= WHAT TO DO =
Please rewrite the data below, substituting "price graph" for "price chart" and leaving everything else unchanged. Leave the pictures out of your answer.

━━━━━ MATERIAL PROVIDED ━━━━━

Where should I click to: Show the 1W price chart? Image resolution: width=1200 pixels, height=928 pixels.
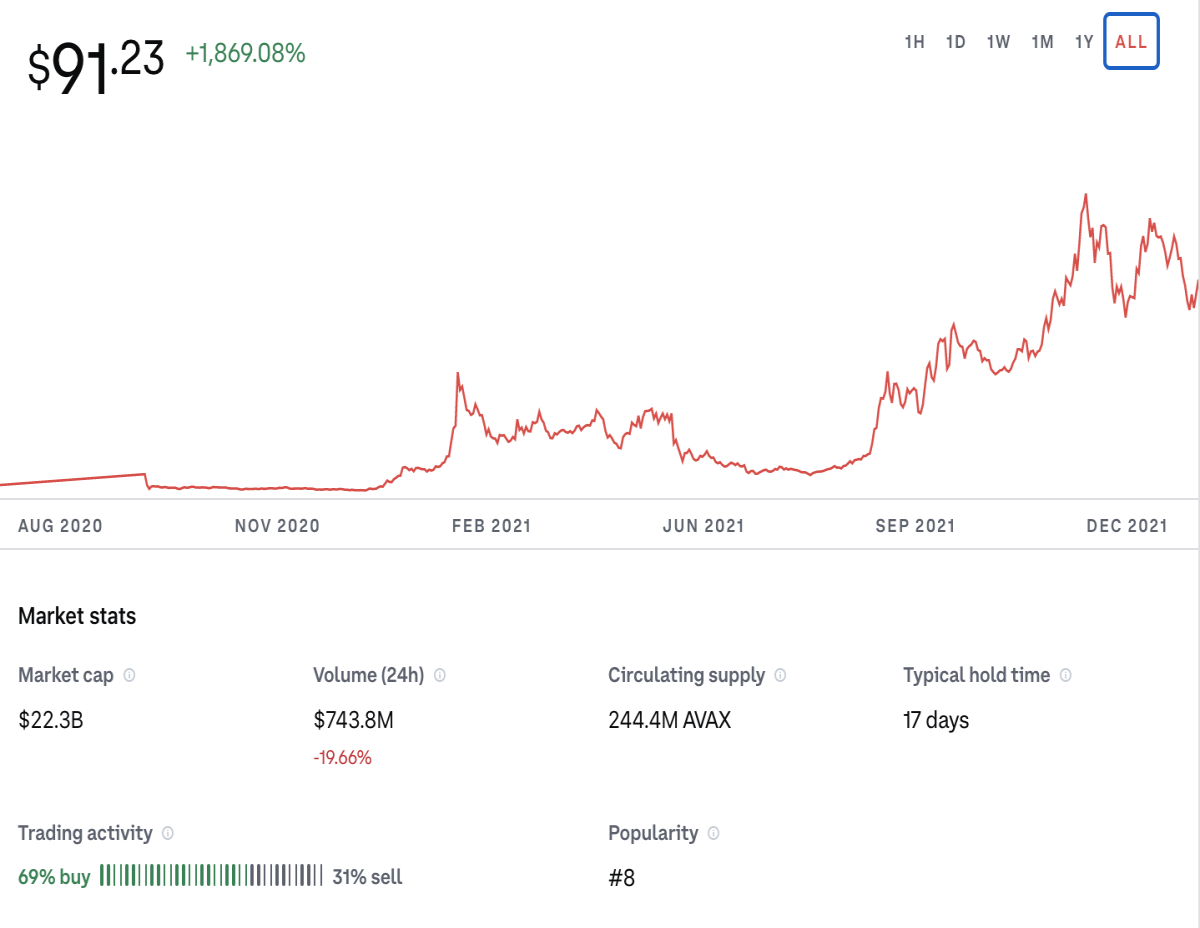[998, 42]
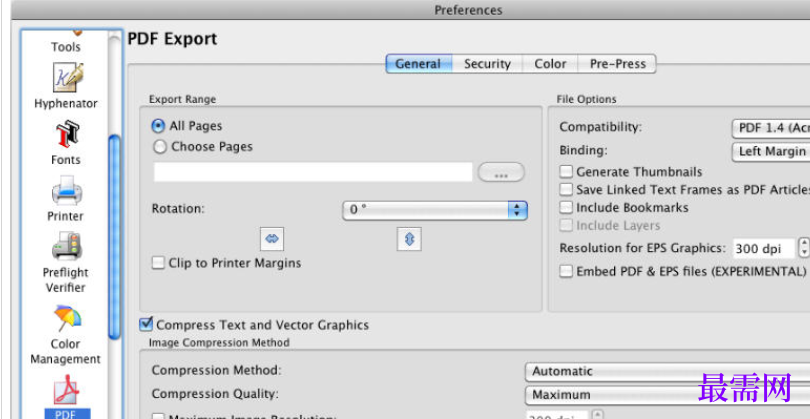Open the Compatibility PDF version dropdown
Viewport: 810px width, 419px height.
[771, 128]
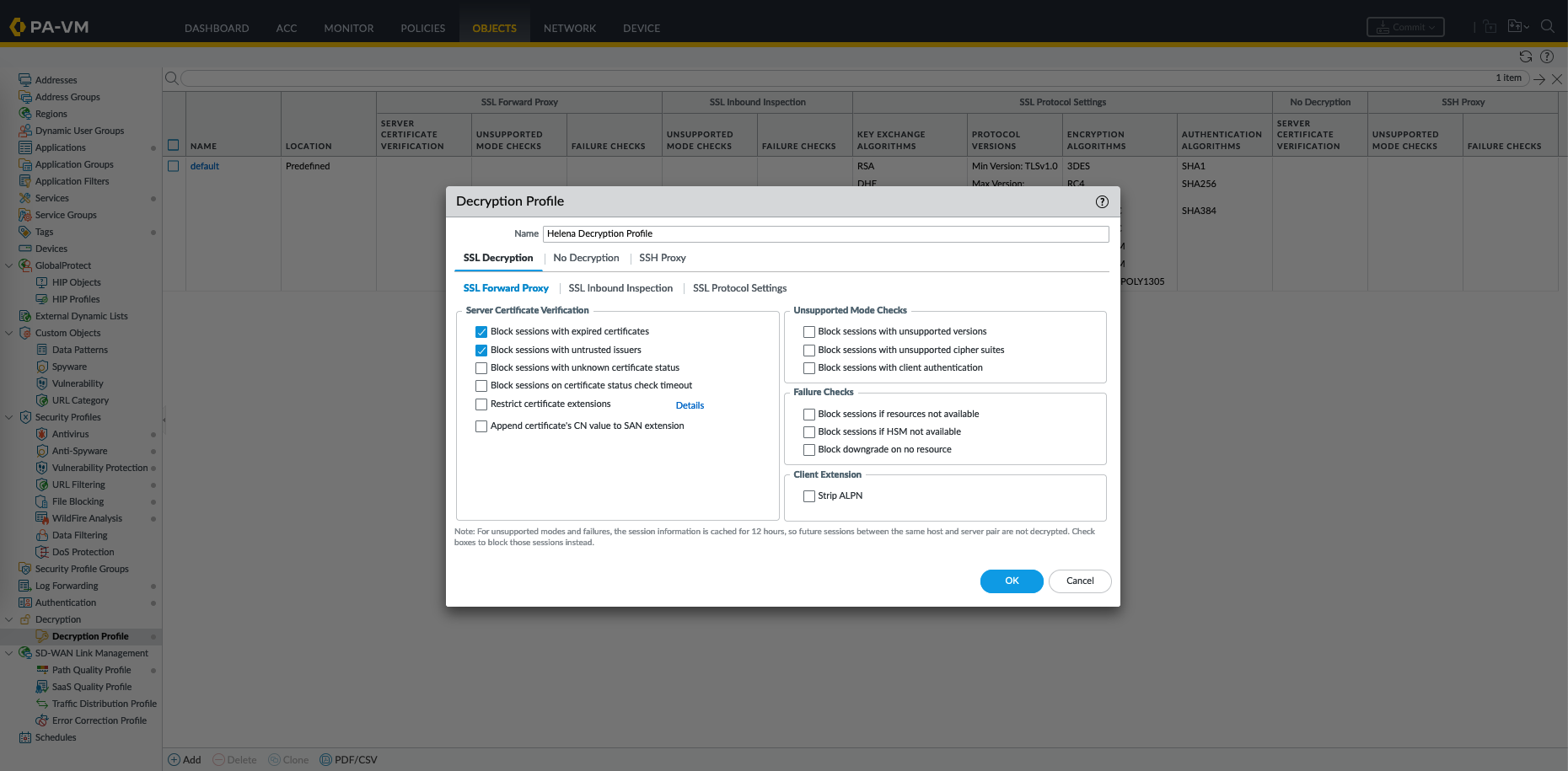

━━━━━

= ANSWER TO THE TASK =
Where should I click to: Show the 1W price graph? Image resolution: width=1200 pixels, height=928 pixels.
[998, 42]
Open the Compatibility PDF version dropdown
Viewport: 810px width, 419px height.
[771, 128]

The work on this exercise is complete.